TASTE OF CEMENT
Ziad Kalthoum filme les souvenirs et le quotidien d’ouvriers syriens sur le chantier d’un gratte-ciel à Beyrouth. Le documentaire est un témoignage cru mais juste sur la métropole arabe.
En Syrie, la guerre se poursuit. Au Liban, elle s’est arrêtée. Aux images et sons de l’absurde destruction succèdent celles de la démente spéculation immobilière. D’un côté, la caméra à ras le sol, immergée, cernée par deux fronts bâtis, instable, filme la guerre à la hauteur des yeux. Sous le fracas des obus de chars et des hélicoptères, le ciment se fissure, explose, craque. Il ne subsiste que débris et poussières. Les cris de peur se mêlent aux bruits de destructions, aux sirènes d’alerte. De l’autre côté, la caméra est souvent en position fixe, les prises de vues sont impressionnantes, en plongées et contre-plongées. Le silence des hommes contraste avec le bourdonnement entêtant des engins de chantiers. Le ciment est malaxé, déversé, coulé, banché, coffré.
Dans la métropole arabe filmée par Ziad Kalthoum, il n’y a pas d’espace pour la nostalgie. On laisse de côté la vieille ville d’Alep, ou encore la vie nocturne de Beyrouth. Au Moyen-Orient comme en Afrique du Nord, la guerre et le libéralisme les plus barbares sont les deux prétendants à la fabrication de l’ordinaire de la ville. Alors que Damas, Bagdad et Tripoli tombent sous les bombes, Beyrouth, Rabat et Abou Dhabi croulent sous les pétrodollars. Les deux vont de pair. Ici, on tue l’Etat-nation. Là, on fête le libre marché. Cette névrose est la condition même de la métropole arabe: faillite de l’Etat de droit, ingérence étrangère, perte de souveraineté, ouverture du marché et règne des fonds spéculatifs. Ainsi se construit le monde arabe. Au quotidien, la mondialisation y est une horreur. Taste of Cement la montre froidement.

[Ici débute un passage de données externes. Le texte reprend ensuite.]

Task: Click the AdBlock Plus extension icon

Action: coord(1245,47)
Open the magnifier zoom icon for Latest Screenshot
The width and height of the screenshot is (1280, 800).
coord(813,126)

Dans le documentaire, il n’y a aucun dialogue. Seule une voix off énonce les souvenirs d’enfance d’un travailleur exilé. Une narration psalmodiée se superpose aux images. Grâce à leur écriture précise et exigeante, les mots prononcés dans le film sonnent comme un espoir possible, par la poésie. Le réalisateur ne s’y trompe pas: dans le monde arabe, la poésie est un antidote. Les vers d’Abou el Kacem Chebbi défiaient la barbarie coloniale. Ceux de Mahmoud Darwich la défient toujours.
Pour son second film documentaire, Ziad Kalthoum atteint un équilibre pourtant très difficile entre différents enjeux. En se détournant du romantisme très actuel qui entoure la question de l’accueil des réfugiés, il filme avec justesse un thème universel: l’exil.
En éludant les écueils orientalistes, il décrit avec réalisme l’ordinaire de la métropole arabe contemporaine. Taste of Cement n’est pas une œuvre sur le monde arabe, mais une œuvre issue du monde arabe.